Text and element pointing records
****
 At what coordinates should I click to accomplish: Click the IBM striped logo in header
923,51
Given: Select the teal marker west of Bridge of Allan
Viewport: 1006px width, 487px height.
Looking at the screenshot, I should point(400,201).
****
SHORT TASK ▸ Rewrite the material with "teal" changed to "green" and everything else left as it is.

RESPONSE ▸
 At what coordinates should I click to accomplish: Click the IBM striped logo in header
923,51
Given: Select the green marker west of Bridge of Allan
Viewport: 1006px width, 487px height.
Looking at the screenshot, I should point(400,201).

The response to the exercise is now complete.